**VORLIEGENDER TEXTAUSZUG**.
====

Ich bin total stolz auf Dich (und Papa auch)
Mama
Und ich dachte immer, dein perfektes Wetter wäre Regen ;-)
Siehste. Den gab es heute nicht, also konnte es auch nichts werden. Ach, ich weiß doch, wie das ist, Hase. Das nächste Mal läuft das schon wieder viel besser!
hi hoppelhase,
zweiter versuch (und das noch am sonntagabend).
mensch, mädchen, lass ja nicht den kopf hängen. es gibt tage, da steht man neben sich selbst. heute war halt so ein tag. mein gott, das ist gottgegeben. zerbrich dir jetzt ja nicht den kopf, an was es gelegen hat.ich bin wirklich kein laufexperte, aber eins habe ich gelernt. nach jedem (zeiten)tief kommt beim nächsten lauf ein (zeiten)hoch.
also, auf zu neuen ufern, und das bald.
Och mein Schatz, das find ich richtig Schade, dass es für dich nicht gut gelaufen ist :(
Aber wie Helmut schon sagt, Kopf hoch, es wird wieder besser laufen
Küssi
Da gibt´s nen passenden Spruch:
Man kann sich im Training schinden
oder im Wettkampf!
hi Kerstin,
ich lade dich ein zum OSC Bremerhaven-Marathon/HM/10 km am 22.10. B'haven ist relativ regensicher ;)
Ab davon fürchte ich, die Dijoner interssieren sich nicht für deinen blog. ;(
Schöne Zeit
Ach Hasi, du hast dich so tapfer durchgebissen, bis ins Ziel. Ich bin stolz auf dich. Und ich freue mich, daß deine Wehwehchen keinen Mucks von sich gegeben haben. Auch wenn du denen gerne die Schuld gegeben hättest ;-))
Hej, Kerstin -
ein schöner Bericht trotz der ganzen Schwierigkeiten, mit denen du zu kämpfen hattest. Ich hab auch so einen K(r)ampflauf hinter mir und kann jetzt so richtig nachempfinden, wie du gebissen hast! Und deine Zeit war immer noch besser als meine Bestzeit - darum und überhaupt: Glückwunsch :-)

====

**INHALT DES DATENSATZES**.
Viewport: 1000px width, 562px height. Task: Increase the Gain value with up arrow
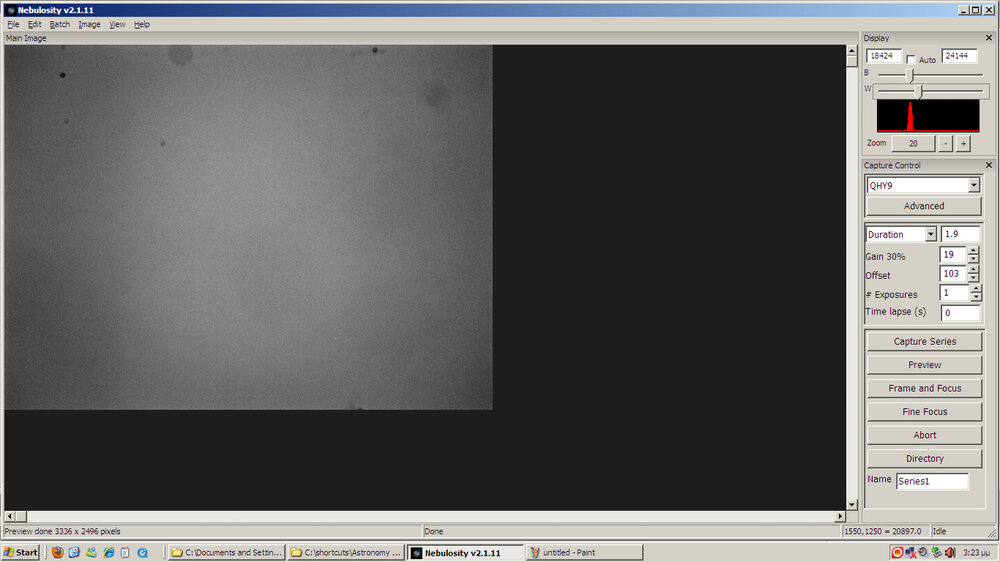[x=973, y=251]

====

**AUSZUFÜHRENDE AUFGABEN**.
a - Kopiere aus den Kommentaren zum Laufbericht wortgetreu den Abschnitt zwischen „Ich bin total“ und „und das bald.“, beide eingeschlossen.
b - Beantworte anhand der Kommentare zum Laufbericht die folgenden Fragen:
(i) Welches Wetter wurde laut einem Kommentar immer für Kerstins perfektes Wetter gehalten?
(ii) Auf wen beruft sich der Kommentar, der mit „Kopf hoch“ zum Weitermachen ermuntert?
(iii) Zu welcher Veranstaltung und für welches Datum wird Kerstin eingeladen?
c - Führe die Kommentare zum Laufbericht nach dem letzten gezeigten Satz weiter.
Die Zeilen des Datensatzes spielen hierfür keine Rolle.

**ERGEBNISSE DER AUFGABEN**.
a -
Ich bin total stolz auf Dich (und Papa auch)
Mama
Und ich dachte immer, dein perfektes Wetter wäre Regen ;-)
Siehste. Den gab es heute nicht, also konnte es auch nichts werden. Ach, ich weiß doch, wie das ist, Hase. Das nächste Mal läuft das schon wieder viel besser!
hi hoppelhase,
zweiter versuch (und das noch am sonntagabend).
mensch, mädchen, lass ja nicht den kopf hängen. es gibt tage, da steht man neben sich selbst. heute war halt so ein tag. mein gott, das ist gottgegeben. zerbrich dir jetzt ja nicht den kopf, an was es gelegen hat.ich bin wirklich kein laufexperte, aber eins habe ich gelernt. nach jedem (zeiten)tief kommt beim nächsten lauf ein (zeiten)hoch.
also, auf zu neuen ufern, und das bald.

b -
(i) Regen
(ii) Auf Helmut
(iii) Zum OSC Bremerhaven-Marathon/HM/10 km am 22.10.

c -
LG aus Belgien,
Babs
Kerstin,
Du hast es bis ins Ziel geschafft, das zählt. Dein Ärger über eine vielleicht aus Deiner Sicht nicht so wünschenswerte Zielzeit, nun ja,
es gibt einfach solche Tage - und es gibt die, an denen es völlig unerwartet total klase läuft. So ein Tag wird kommen und den wünsche ich mir für Dich - da kann Charly dann auch mal wieder tüchtig staunen. Ich bin aber sicher, er ist auch so stolz auf Dich.
Du hast Deinen Charly, Er hat Dich und *zusammen* lauft ihr, zwar an verschiedenen Orten, gemeinsam Wettkämpfe.
Seid glücklich, dass Ihr Euch und eure gemeinsame gute Lebenzeit habt.
Gute Laufzeiten kommen dann *quasi vor lauter Glück* von ganz allein.
Glaube ich. Ihr habt es beide verdient.
Hallo Hasi,
jetzt hast du es bestimmt schon verdaut..nach ein paar Tagen ist der Frust doch gar nicht mehr zu spüren.
Ich kann mich gut daran erinnern, wie ich vor Jahren mal so einen zähen HM gelaufen bin. Alles war bestens, Wetter, Strecke, Motivation - und doch krochen die Kilometer, ich hatte keine Kraft in den Beinen und schließlich war ich 5 Minuten langsamer im Ziel, als bei einem viel schwereren HM in hügeligem Gelände ein paar Wochen zuvor.
Man weiß dann nicht, was Schuld war...schieben wir es also auf die tagesform ;-)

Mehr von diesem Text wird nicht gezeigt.